In any case, here are 10 technical and economic arguments to make with your local officials as you organize against this bonanza. They are based on my remarks at our recent county meeting. You can share these in 3 minutes at a meeting, if you practice! 

  1.  AI drives this rapid growth in data centers. 
  2. The AI industry is not turning a profit and has shown only limited ROI for hundreds of billions in venture capital and now, risky loans. Subscriptions make up a tiny portion of revenue.
  3. The current model of AI relies on “brute force” computing to simulate human reasoning. This method requires huge data centers that drive up electric bills for ratepayers, and it uses lots of ground water. The Microprocessors in data centers need to be replaced every few years, meaning short life-spans for their hardware. 
  4. Real “Artificial General Intelligence” (aka AGI or “Superintelligence”) is unlikely with silicon-based semiconductor technology, yet AGI is the stated goal of OpenAI, Anthropic, Meta, and Google.
  5. Without more powerful new models, investment may well leave this sector, as 80% of firms that have already deployed current AI models have shown no gains in productivity. 
  6. While Meta and Google have varied sources of income, other big AI firms are one-trick ponies. If the gold-rush turns into a bubble that bursts, it will harm the entire economy. What would happen in your locality when a data center goes dark, its owner bankrupt?

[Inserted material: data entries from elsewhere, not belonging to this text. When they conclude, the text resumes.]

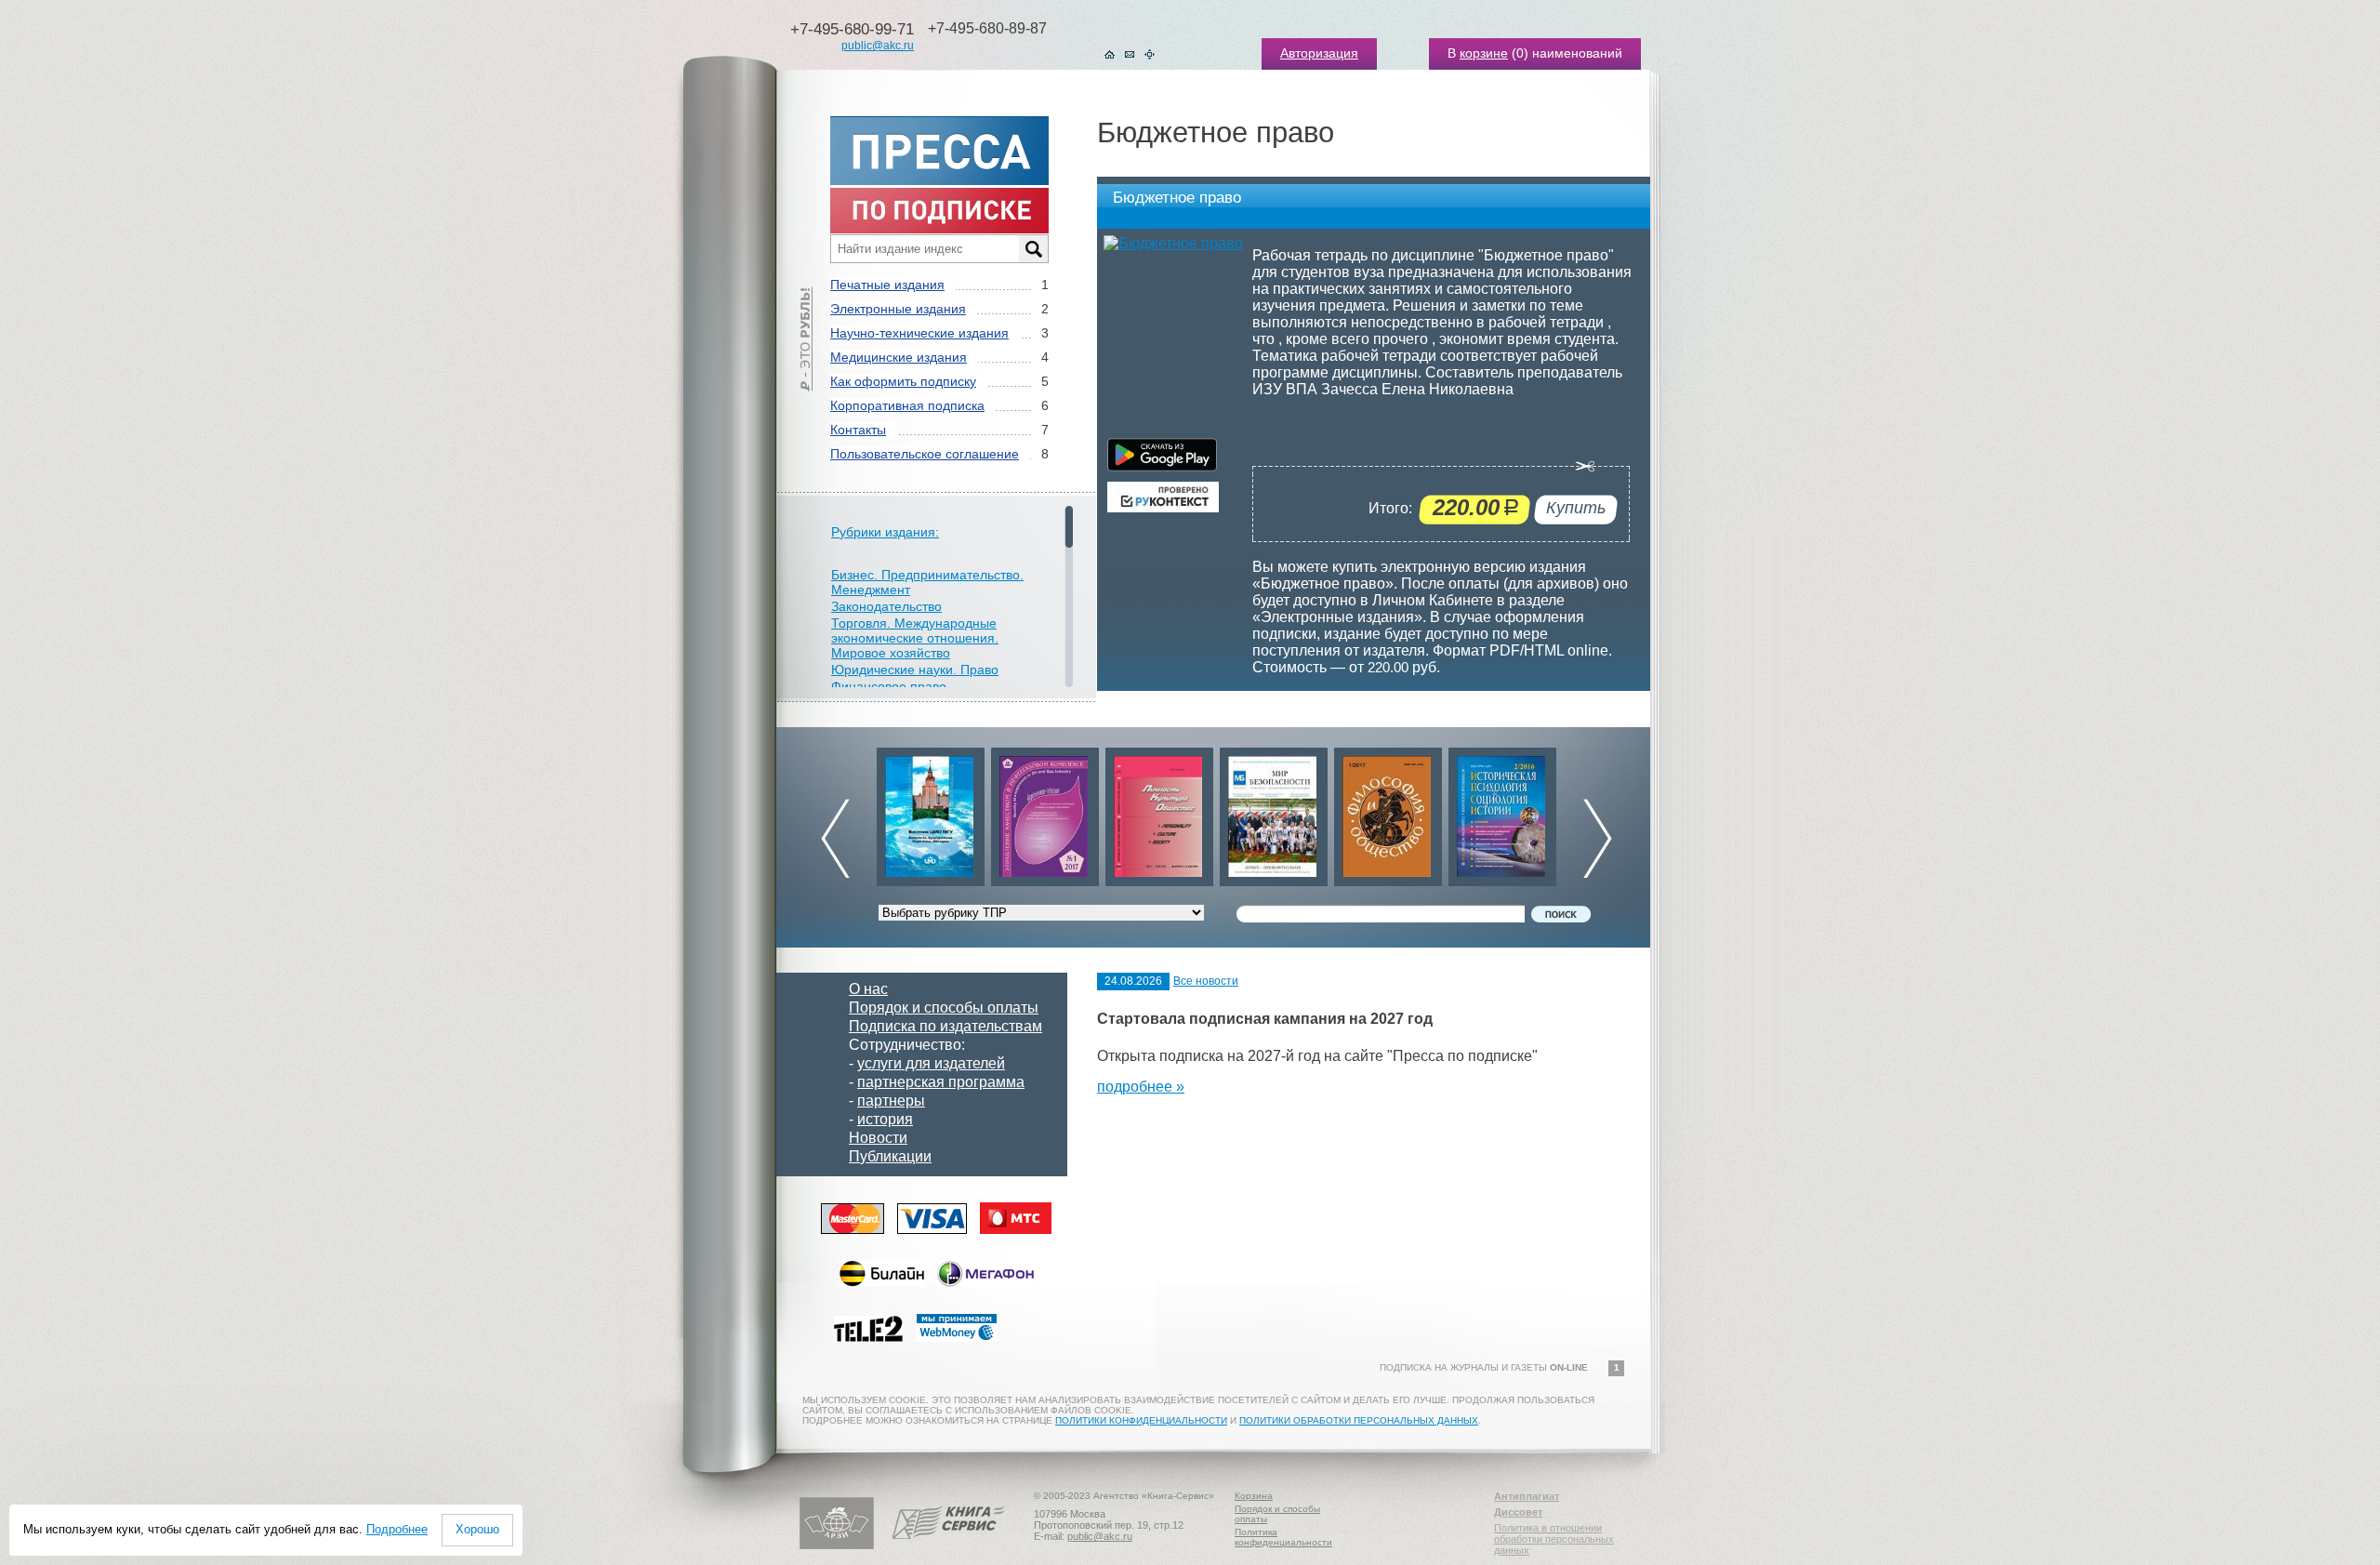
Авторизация (1319, 53)
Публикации (890, 1156)
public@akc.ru (877, 45)
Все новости (1205, 981)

  7. NVIDIA just announced a new Spark workstation that brings hardware-based AI to developers’ desktops. Coders no longer need to send work to data centers for processing. 
  8. Soon consumer devices will have this capacity.  When we have AI-on-a-laptop or phone, which is Apple’s goal for Apple Intelligence, the data-center boom will likely go bust. 
  9. Does your locality want to build power-hungry, thirsty data centers that may be obsolete in a few years? 
  10. Quality-of-life issues are a form of return on investment. Start with that, not data centers.

Image source: first try with ChatGPT 5 for prompt "Generate an image of a two million square foot hyper data center in ruins."